I will generally shy away from the consecrated Catholic hermits in this blog. My exposure to and understanding of Catholicism is so limited that it hardly seems fair to mention even one. But Catholic mystic Thomas Merton [1915-1968] wrote so eloquently about silence and solitude that he belongs on my list.
Merton’s poems, essays and autobiography have a unique appeal to many people of all faiths. The desire, devotion and discipline to join a religious order and dedicate one’s life to God is totally alien to most of us (including me). But Merton beautifully describes what it means to be “called.” He makes the resultant choices seem perfectly understandable.
Maybe one of the reasons Merton so effectively communicates his spiritual path (aside from his education in English literature) is he was drawn to Catholicism (and chose his vocation) as an adult after a tumultuous, very secular, sometimes controversial early life. (He was described by Cambridge classmates as a “womanizer.”) I always appreciate a spiritual teacher who has real experience with the pleasures and difficulties of being fully human – some time spent out there flailing around with the rest of us. No self-righteous, judgmentalism from Thomas Merton.

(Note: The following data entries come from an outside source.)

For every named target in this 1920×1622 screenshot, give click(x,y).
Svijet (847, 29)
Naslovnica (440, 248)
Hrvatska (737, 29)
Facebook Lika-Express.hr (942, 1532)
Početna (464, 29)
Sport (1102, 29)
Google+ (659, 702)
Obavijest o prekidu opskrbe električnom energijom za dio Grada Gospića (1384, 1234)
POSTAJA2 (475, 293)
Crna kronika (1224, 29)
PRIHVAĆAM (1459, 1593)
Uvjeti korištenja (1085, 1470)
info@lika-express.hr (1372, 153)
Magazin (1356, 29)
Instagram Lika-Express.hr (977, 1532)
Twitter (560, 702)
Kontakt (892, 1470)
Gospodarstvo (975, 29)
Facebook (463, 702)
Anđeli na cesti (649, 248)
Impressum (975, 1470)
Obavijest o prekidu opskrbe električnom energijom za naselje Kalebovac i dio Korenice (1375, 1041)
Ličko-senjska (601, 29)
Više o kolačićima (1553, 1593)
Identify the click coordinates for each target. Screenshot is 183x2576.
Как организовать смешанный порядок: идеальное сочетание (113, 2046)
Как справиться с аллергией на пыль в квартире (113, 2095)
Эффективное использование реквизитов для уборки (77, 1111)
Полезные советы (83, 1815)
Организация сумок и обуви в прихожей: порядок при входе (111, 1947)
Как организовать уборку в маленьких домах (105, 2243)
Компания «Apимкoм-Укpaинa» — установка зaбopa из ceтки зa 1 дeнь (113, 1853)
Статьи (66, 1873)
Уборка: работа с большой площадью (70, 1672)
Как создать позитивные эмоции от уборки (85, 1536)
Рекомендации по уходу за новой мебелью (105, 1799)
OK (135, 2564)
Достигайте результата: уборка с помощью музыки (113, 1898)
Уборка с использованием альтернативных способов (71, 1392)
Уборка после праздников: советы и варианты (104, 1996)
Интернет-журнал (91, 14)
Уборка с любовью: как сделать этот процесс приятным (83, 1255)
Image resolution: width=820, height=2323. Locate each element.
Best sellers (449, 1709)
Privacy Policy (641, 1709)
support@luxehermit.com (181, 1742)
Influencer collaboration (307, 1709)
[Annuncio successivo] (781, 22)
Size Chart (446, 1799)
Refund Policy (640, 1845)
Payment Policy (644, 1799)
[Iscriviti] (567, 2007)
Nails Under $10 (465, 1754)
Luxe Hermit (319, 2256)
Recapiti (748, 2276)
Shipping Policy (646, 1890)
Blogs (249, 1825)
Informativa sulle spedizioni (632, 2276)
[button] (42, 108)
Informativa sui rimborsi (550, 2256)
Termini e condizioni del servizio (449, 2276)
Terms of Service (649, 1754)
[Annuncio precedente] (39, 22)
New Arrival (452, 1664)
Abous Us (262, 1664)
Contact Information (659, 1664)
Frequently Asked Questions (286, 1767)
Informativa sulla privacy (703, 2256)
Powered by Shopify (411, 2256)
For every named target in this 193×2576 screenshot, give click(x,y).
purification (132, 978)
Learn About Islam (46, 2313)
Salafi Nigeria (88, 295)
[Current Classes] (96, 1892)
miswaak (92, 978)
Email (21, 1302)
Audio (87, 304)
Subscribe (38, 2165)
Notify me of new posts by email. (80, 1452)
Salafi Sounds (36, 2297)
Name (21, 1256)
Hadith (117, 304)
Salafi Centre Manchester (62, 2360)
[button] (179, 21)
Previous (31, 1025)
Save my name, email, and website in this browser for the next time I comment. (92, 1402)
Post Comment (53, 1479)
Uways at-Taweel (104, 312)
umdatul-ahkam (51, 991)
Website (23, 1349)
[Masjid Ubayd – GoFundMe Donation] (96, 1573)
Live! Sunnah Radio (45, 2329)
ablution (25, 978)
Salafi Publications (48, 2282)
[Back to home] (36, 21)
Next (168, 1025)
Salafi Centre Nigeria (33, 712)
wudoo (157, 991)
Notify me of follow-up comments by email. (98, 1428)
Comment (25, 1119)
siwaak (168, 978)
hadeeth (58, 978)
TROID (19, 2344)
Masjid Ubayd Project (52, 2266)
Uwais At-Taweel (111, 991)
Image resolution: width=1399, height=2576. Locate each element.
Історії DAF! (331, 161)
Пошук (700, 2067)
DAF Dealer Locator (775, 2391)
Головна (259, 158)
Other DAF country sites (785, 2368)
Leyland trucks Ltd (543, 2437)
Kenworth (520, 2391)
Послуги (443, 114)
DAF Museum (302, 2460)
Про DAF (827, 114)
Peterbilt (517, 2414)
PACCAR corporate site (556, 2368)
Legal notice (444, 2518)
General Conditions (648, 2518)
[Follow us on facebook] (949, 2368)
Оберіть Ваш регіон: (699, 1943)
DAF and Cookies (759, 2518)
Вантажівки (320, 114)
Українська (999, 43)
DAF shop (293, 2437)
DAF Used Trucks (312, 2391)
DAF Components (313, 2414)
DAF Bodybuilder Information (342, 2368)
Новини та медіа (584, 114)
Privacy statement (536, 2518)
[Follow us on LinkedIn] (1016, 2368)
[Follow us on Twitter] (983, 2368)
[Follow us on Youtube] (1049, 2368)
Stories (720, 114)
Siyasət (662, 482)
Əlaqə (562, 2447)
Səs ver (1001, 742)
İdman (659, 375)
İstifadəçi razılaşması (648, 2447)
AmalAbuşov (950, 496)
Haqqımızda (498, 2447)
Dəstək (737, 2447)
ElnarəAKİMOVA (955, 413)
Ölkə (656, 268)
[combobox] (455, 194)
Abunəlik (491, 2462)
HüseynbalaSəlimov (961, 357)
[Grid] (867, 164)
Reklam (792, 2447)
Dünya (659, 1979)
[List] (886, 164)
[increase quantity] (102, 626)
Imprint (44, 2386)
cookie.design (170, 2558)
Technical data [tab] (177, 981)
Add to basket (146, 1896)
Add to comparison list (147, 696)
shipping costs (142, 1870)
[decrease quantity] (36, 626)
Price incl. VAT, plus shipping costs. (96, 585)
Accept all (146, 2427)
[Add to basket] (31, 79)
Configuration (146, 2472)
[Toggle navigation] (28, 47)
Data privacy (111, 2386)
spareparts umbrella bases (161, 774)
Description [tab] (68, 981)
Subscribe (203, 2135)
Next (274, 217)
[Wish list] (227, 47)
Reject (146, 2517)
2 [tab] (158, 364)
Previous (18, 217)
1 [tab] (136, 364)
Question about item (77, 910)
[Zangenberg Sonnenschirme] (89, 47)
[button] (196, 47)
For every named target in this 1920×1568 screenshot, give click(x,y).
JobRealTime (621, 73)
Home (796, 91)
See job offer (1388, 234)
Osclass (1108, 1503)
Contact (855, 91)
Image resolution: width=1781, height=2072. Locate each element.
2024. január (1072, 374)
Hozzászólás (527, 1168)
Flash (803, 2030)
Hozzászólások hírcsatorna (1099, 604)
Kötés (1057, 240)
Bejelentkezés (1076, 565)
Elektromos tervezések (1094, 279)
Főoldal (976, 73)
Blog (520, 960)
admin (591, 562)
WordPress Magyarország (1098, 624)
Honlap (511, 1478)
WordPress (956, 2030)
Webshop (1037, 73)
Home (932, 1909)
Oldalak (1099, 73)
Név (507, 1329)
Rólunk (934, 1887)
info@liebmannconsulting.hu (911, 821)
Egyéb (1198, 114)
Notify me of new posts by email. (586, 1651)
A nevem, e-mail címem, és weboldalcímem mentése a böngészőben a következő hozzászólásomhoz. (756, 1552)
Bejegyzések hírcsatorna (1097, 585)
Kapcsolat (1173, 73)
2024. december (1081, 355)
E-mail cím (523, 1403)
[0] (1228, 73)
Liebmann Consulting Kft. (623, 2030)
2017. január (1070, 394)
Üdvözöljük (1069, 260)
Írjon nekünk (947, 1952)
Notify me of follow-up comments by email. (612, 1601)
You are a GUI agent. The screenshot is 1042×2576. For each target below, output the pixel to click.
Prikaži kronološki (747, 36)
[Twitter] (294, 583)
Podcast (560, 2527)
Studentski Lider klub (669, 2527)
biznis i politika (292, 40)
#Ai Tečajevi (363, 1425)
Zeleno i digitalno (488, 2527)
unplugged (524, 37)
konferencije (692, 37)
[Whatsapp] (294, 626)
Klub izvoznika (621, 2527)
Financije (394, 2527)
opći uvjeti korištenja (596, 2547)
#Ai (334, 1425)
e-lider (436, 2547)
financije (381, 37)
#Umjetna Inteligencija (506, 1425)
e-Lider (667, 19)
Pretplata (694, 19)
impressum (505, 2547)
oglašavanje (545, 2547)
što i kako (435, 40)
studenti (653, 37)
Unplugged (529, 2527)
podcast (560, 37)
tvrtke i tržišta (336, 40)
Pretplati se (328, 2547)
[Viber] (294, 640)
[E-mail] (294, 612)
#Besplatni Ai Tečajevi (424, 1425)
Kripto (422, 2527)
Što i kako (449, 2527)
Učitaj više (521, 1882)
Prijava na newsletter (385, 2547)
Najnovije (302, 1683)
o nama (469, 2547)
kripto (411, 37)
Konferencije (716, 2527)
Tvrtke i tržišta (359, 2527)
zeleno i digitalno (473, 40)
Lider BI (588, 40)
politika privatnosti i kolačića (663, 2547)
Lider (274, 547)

Merton was a a peace activist during the Vietnam war and he was devoted to inter-faith understanding and commonalities. He drew the consternation of some Catholic higher-ups over both activities.
Merton would not have defined me as a hermit at all, but rather an individualist or recluse. He reserved the term hermit to true eremitics – those whose solitary lifestyle is singularly focused on prayer and an understanding of God. I believe his definition of hermit was inclusive of religious hermits of all faiths, however, not just Catholics.
There are so many sites devoted to Merton and his writings I won’t detail his life further. I’m just going to add a few Merton quotes of which I am particularly fond:
“The beginning of love is to let those we love be perfectly themselves, and not to twist them to fit our own image. Otherwise we love only the reflection of ourselves we find in them.”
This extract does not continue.